Study design and data collection
This was a prospective, observational cohort study. The methods for each study cohort were described in detail elsewhere57,58. All study cohorts enrolled adult patients with an emergency call for non-traumatic chest pain or anginal equivalent symptoms (arm, shoulder or jaw pain, shortness of breath, diaphoresis or syncope). Eligible patients were transported by an ambulance and had at least one recorded pre-hospital 12‑lead ECG. There were no selective exclusion criteria based on sex, race, comorbidities or acuity of illness. For this pre-specified analysis, we included only non-duplicate ECGs from unique patient encounters, and we removed patients with pre-hospital ECGs showing ventricular tachycardia or ventricular fibrillation (that is, these patients are managed by ACLS algorithms). We also removed patients with confirmed pre-hospital STEMI, which included machine-generated ***ACUTE MI*** warning, EMS documentation of STEMI and medical consult for potential catheterization laboratory activation.

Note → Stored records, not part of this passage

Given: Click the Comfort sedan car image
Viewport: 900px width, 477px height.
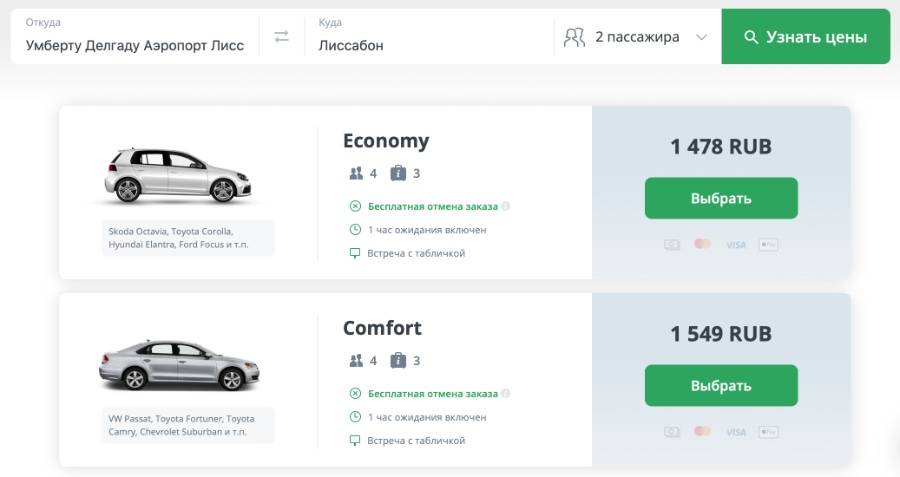Looking at the screenshot, I should 178,363.
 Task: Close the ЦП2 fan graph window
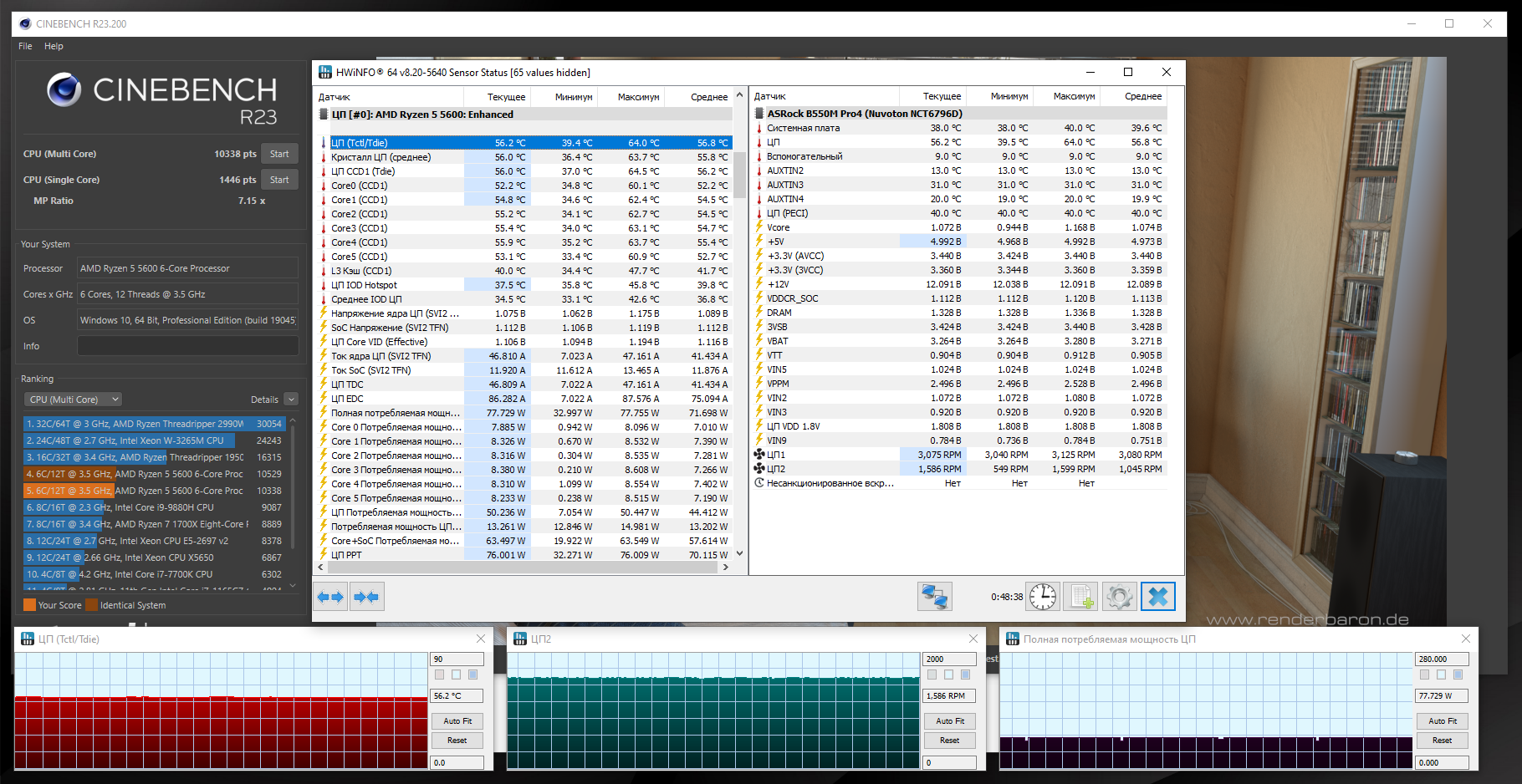click(x=973, y=639)
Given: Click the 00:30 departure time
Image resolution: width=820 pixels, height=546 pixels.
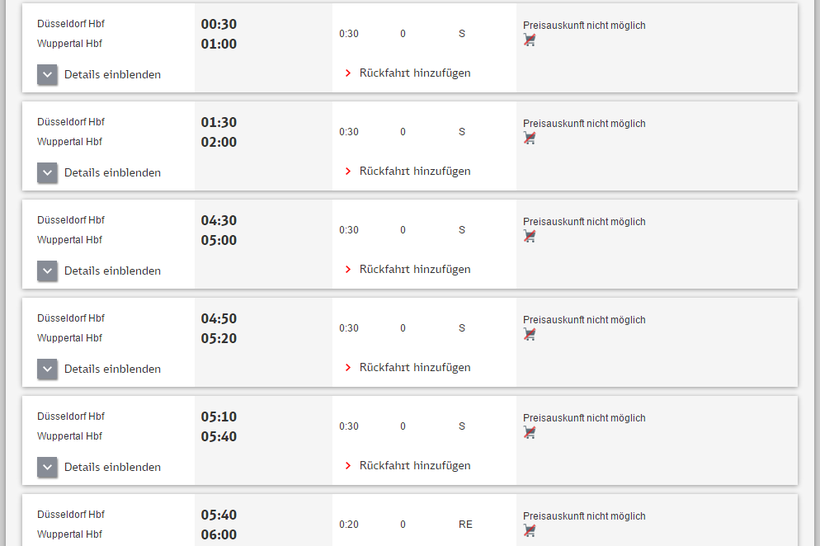Looking at the screenshot, I should (218, 24).
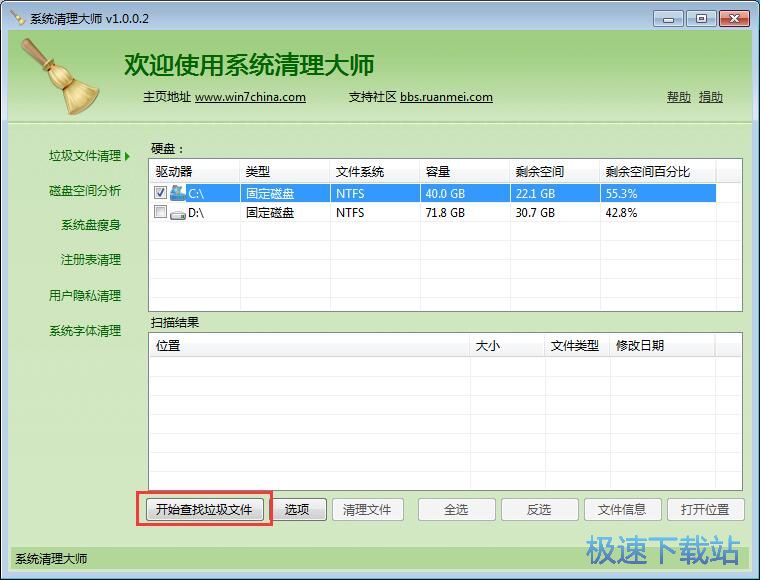
Task: Click the D:\ drive icon
Action: [x=178, y=213]

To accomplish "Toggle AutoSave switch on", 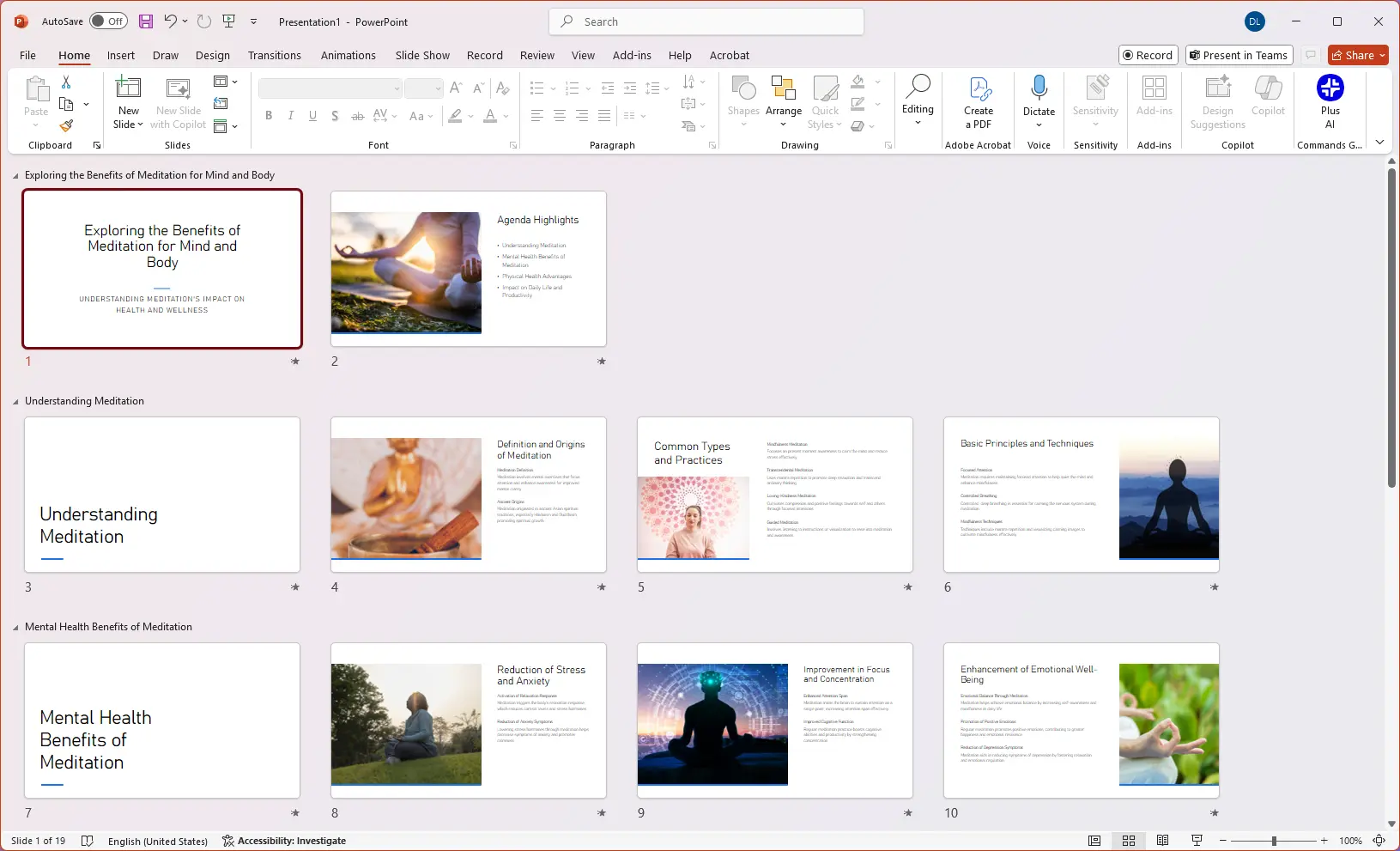I will coord(108,21).
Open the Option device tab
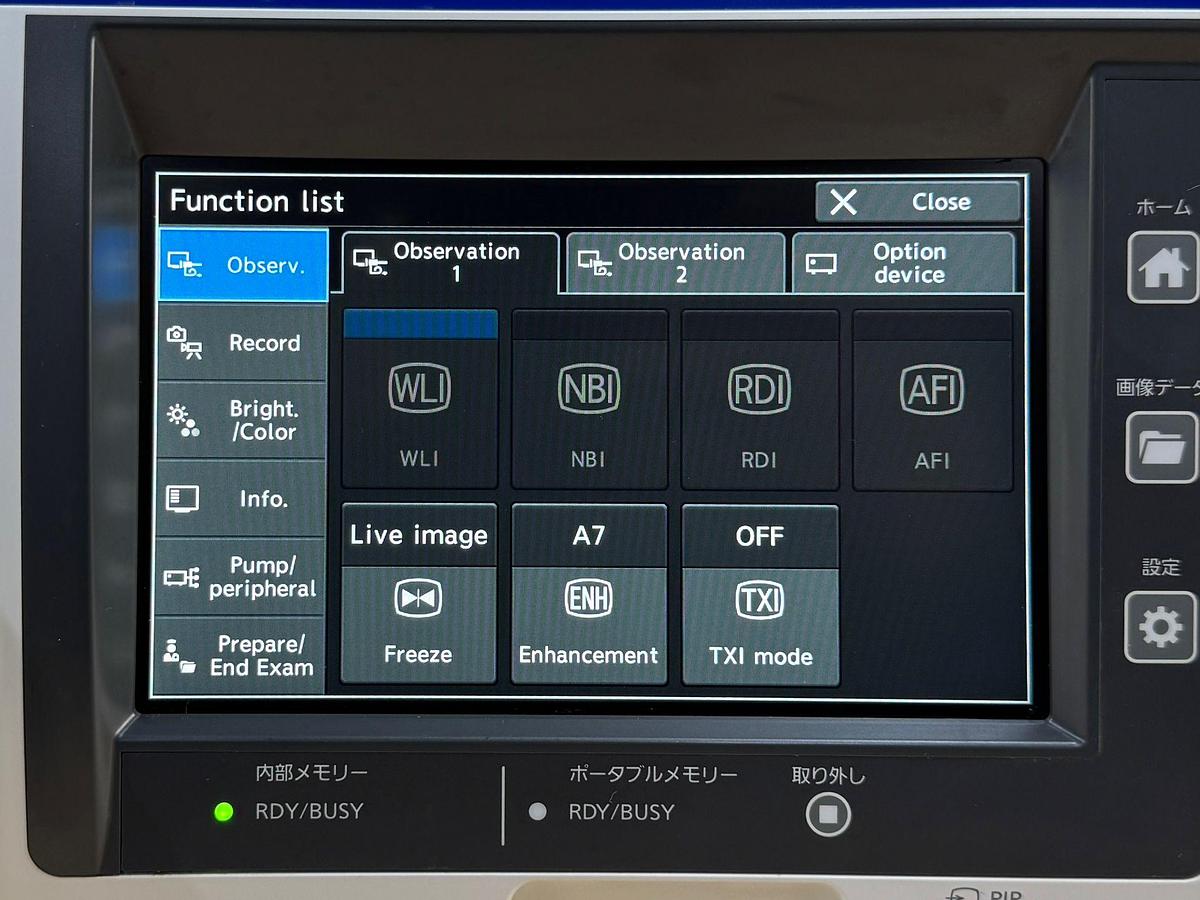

Independent reviewers extracted data elements from hospital systems on all patients meeting eligibility criteria. If a pre-hospital ECG had no patient identifiers, we used a probabilistic matching approach to link each encounter with the correct hospital record. This previously validated data linkage protocol was based on the ECG-stamped birth date, sex and date/time logs as well as based on EMS dispatch logs and receiving hospital records. All probabilistic matches were manually reviewed by research specialists for accuracy. The match success rate ranged from 98.6% to 99.8%.
Clinical outcomes
Adjudications were made by independent reviewers at each local site after reviewing all available medical records within 30 d of the indexed encounter. Reviewers were blinded from all ECG analyses and models’ predictions. OMI was defined as coronary angiographic evidence of an acute culprit lesion in at least one of the three main coronary arteries (left anterior descending (LAD), left circumflex (LCX) and right coronary artery (RCA)) or their primary branches with TIMI flow grade of 0–1. TIMI flow grade of 2 with severe coronary narrowing >70% and peak troponin of 5–10.0 ng ml−1 was also considered indicative of OMI17,21. These adjudications were made by two independent reviewers. The kappa coefficient statistic between the two reviewers was 0.771 (that is, substantial agreement). All disagreements were resolved by a third reviewer.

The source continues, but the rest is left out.